● DIRECTIONS FOR THIS TASK
According to the Cannery Row excerpts, what colors replace the drained blood in the sharks sold for students?

Sunday, June 5, 2011

John Steinbeck Writes Better Than I Do

Excerpts from "Cannery Row"
By John Steinbeck


"Western Biological deals in strange and beautiful wares. It sells the lovely animals of the sea, the sponges, tunicates, anemones, the stars and buttlestars, and sun stars, the bivalves, barnacles, the worms and shells, the fabulous and multiform little brothers, the living moving flowers of the sea, nudibranchs and tectibranchs, the spiked and nobbed and needly urchins, the crabs and demi-crabs, the little dragons, the snapping shrimps, and ghost shrimps so transparent that they hardly throw a shadow. And Western Biological sells bugs and snails and spiders, and rattlesnakes, and rats, and honey bees and gila monsters.  These are all for sale. Then there are little unborn humans, some mounted whole and others sliced thin and mounted on slides. And for students there are sharks with the blood drained out and yellow and blue color substituted in veins and arteries, so that you may follow the systems with a scalpel. And there are cats with colored veins and arteries, and frogs the same. You can order anything from Western Biological and sooner or later you will get it."




"Doc was collecting marine animals in the Great Tide Pool on the tip of the Penninsula. It is a fabulous place: when the tide is in, a wave-churned basin, creamy with foam, whipped by the combers that roll in from the whistling buoy on the reef. But when the tide goes out the water becomes quiet and lovely. The sea is very clear and the bottom becomes fantastic with hurrying, fighting, breeding animals. Crabs rush from frond to frond of the waving algae. Starfish squat over mussels and limpets, attach their million little suckers and then slowly lift with their incredible power until the prey is broken from the rock. And then the starfish stomach comes out and envelops its food. Orange and speckled and fluted nudibranchs slide gracefully over the rocks, their skins waving like the dresses of Spanish dancers. And black eels poke their heads out of crevices and wait for prey. The snapping shrimps with their trigger claws pop loudly. The lovely, colored world is glassed over. hermit crabs like frantic children scamper on the bottom sand. And now one, finding an empty snail shell he likes better than his own, creeps out, exposing his soft body to the enemy for a moment, and then pops into the new shell. A wave breaks over the barrier, and churns the glassy water for a moment and mixes bubbles into the pool, and then it clears and is tranquil and lovely and murderous again. Here a crab tears a leg from his brother. The anemones expand like soft and brilliant flowers, inviting any tired and perplexed animal to lie for a moment in their arms, and when some small crab or little tide-pool Johnnie accepts the green and invitation, the petals whip in, the stinging cells shoot tiny narcotic needles into the prey and it grows weak and perhaps sleepy while the searing caustic digestive acids melt its body down.

● MATERIAL SHOWN
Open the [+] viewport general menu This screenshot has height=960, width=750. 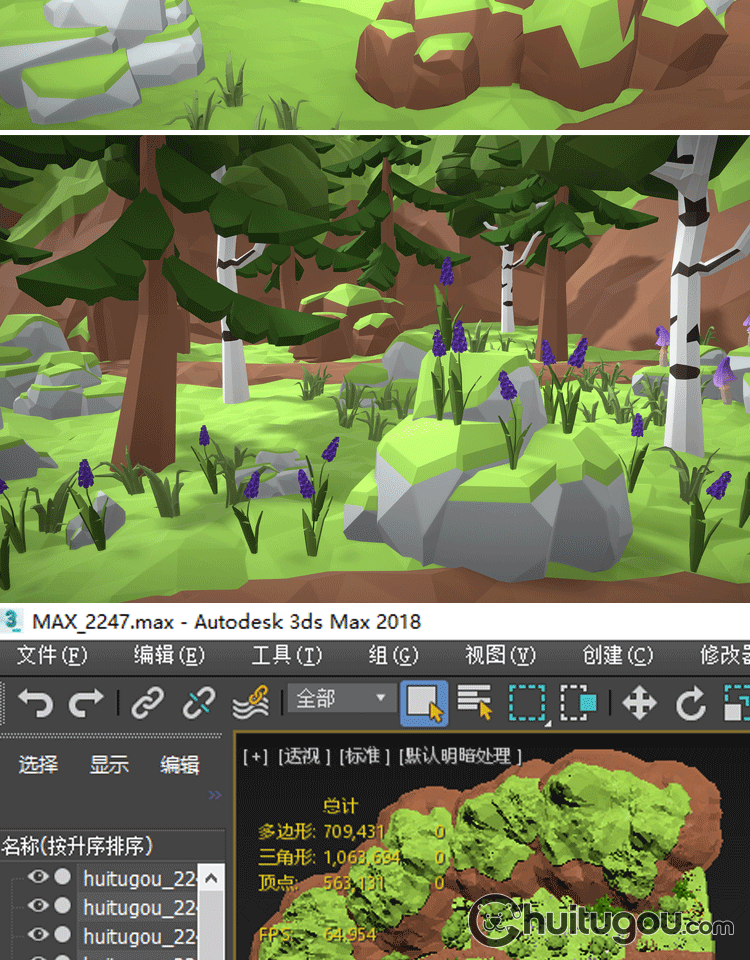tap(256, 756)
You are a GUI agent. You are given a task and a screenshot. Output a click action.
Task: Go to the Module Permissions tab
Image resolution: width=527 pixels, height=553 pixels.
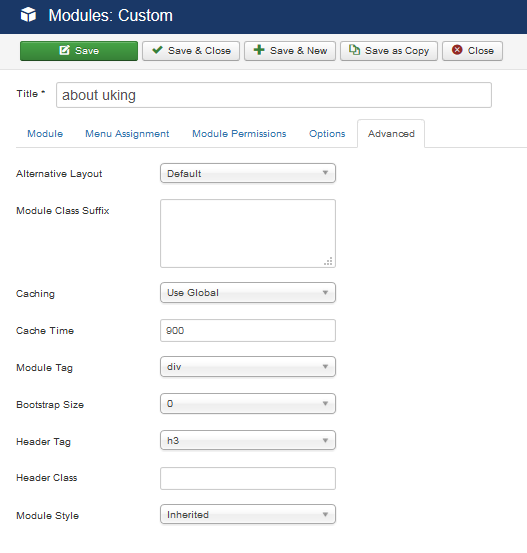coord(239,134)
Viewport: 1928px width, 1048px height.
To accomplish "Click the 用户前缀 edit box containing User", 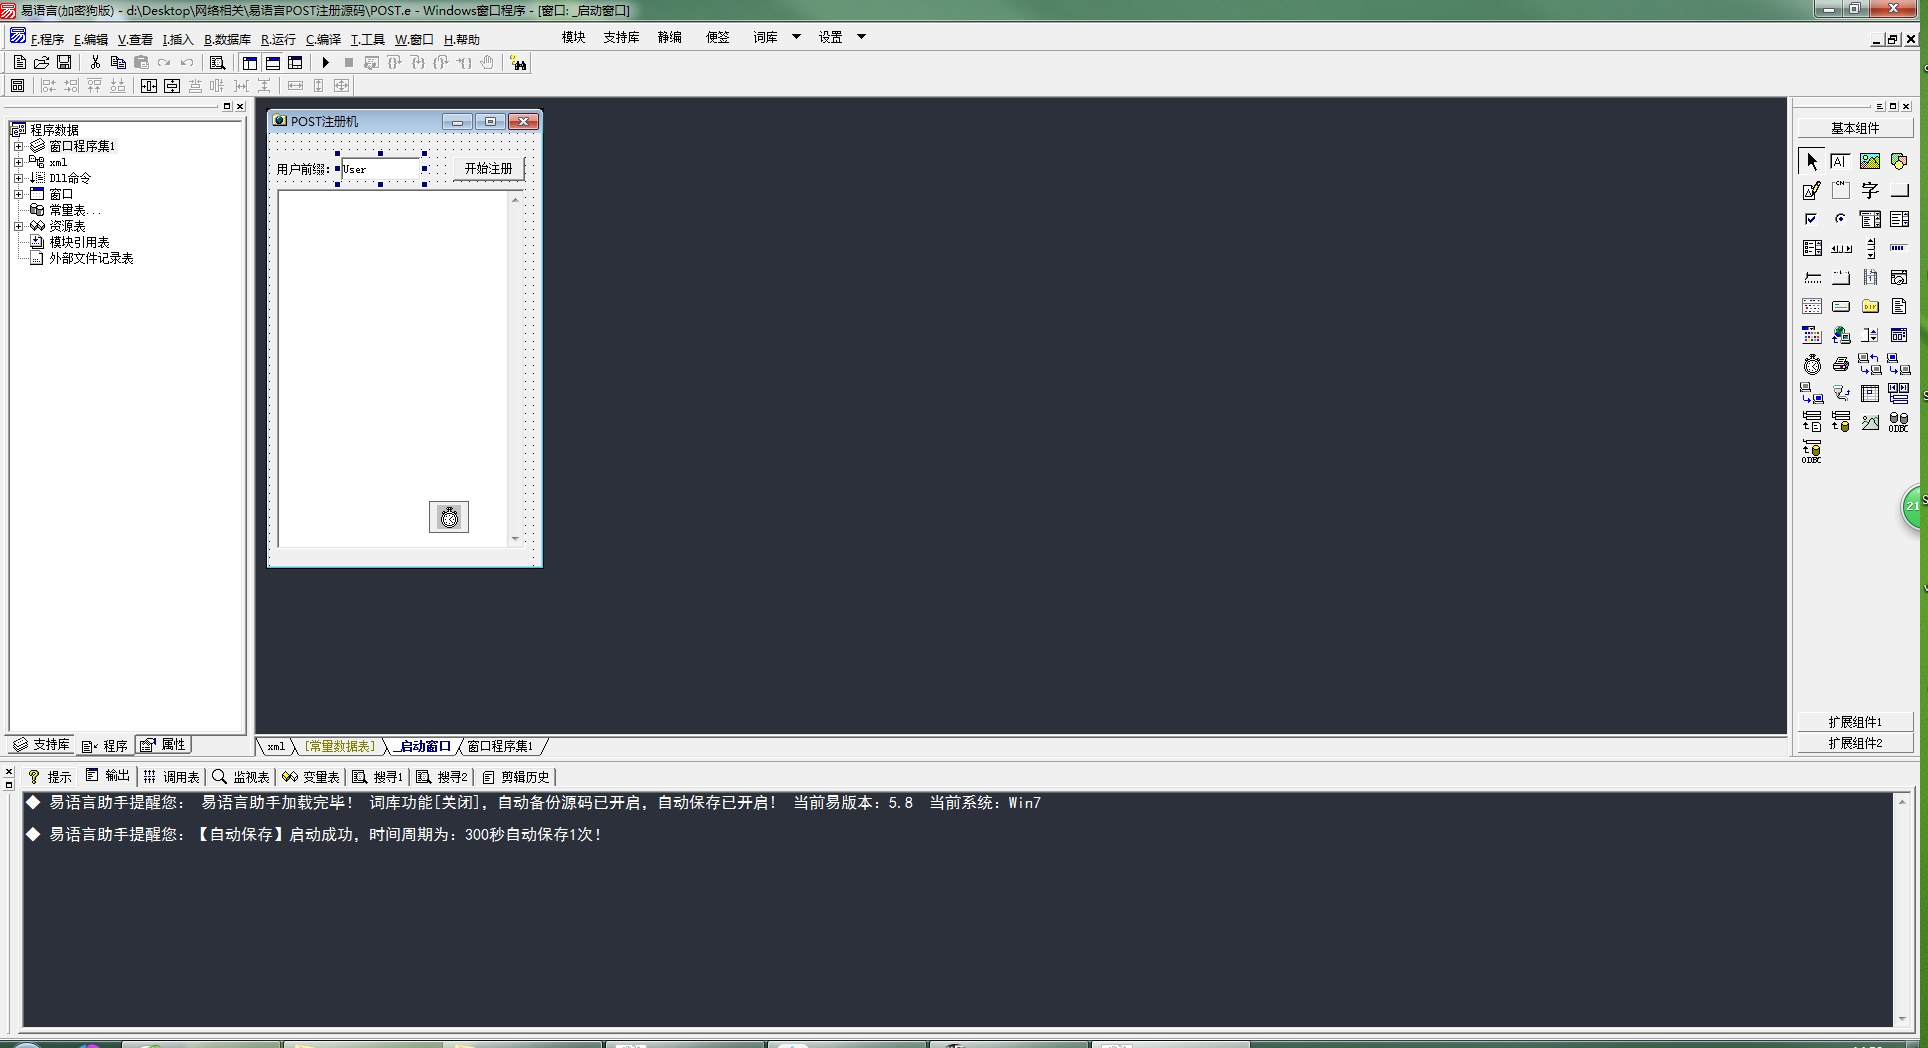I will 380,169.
--
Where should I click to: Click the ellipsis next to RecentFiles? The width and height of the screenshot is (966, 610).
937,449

● EXERCISE ANSWER
Yellow and blue.